In this scheme, GaAs devices containing embedded quantum dots are bonded to a silicon oxynitride waveguide circuit such that the quantum dot emission is coupled to the waveguide mode. The output from the waveguide element is coupled into optical fibre (also bonded to the waveguide chip) and the whole assembly is cooled to cryogenic temperatures.
Integrated tuneable Mach-Zehnder interferometers permit on-chip photon routing to be achieved and allow the device to act as a path-encoded qubit preparation device.
By utilising one such interferometer as a reconfigurable beam splitter, the single photon nature of the emission was confirmed by a Hanbury Brown and Twiss measurement on chip.

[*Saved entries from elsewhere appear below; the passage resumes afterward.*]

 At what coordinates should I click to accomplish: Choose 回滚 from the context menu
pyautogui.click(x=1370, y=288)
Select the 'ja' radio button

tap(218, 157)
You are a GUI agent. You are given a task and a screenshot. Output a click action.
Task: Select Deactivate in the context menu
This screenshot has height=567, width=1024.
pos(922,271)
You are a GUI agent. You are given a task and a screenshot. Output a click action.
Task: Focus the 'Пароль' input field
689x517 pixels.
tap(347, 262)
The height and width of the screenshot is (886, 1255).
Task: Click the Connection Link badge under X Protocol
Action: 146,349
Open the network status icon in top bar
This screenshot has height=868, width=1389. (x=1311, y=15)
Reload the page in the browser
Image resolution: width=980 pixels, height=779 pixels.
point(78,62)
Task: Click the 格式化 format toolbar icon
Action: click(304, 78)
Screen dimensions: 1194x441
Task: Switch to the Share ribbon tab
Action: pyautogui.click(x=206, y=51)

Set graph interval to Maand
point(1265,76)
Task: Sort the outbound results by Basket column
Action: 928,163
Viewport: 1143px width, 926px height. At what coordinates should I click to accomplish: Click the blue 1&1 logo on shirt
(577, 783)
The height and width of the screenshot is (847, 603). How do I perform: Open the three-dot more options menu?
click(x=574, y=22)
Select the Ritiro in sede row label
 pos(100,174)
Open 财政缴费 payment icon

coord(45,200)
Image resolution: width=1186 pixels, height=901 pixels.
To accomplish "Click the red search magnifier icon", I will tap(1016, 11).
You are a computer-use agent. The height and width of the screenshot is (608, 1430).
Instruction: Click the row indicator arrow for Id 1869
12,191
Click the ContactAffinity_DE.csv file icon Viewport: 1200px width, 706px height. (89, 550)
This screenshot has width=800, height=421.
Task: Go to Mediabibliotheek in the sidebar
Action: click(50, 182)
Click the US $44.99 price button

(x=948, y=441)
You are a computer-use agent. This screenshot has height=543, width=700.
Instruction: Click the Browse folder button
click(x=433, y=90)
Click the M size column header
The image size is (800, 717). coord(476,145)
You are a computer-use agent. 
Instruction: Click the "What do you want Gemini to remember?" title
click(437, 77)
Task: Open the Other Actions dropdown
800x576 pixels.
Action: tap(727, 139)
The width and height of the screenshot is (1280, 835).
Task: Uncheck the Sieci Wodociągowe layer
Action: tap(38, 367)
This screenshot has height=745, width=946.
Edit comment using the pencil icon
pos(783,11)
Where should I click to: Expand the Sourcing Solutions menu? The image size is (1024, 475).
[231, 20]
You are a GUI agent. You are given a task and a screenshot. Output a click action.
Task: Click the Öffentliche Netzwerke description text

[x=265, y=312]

David J. P. Ellis, Eoin Murray, Thomas Meany, Anthony J. Bennett, Frederik F. Floether, James P. Lee, Jonathan P. Griffiths, Geb A. C. Jones, Ian Farrer, David A. Ritchie, and Andrew J. Shields, "Integrated photonics with quantum emitters: a new hybrid integration platform
(Conference Presentation)," Proc. SPIE 9900, Quantum Optics, 99000V (Presented at SPIE Photonics Europe: April 07, 2016; Published: 3 August 2016); https://doi.org/10.1117/12.2227422.5042210264001.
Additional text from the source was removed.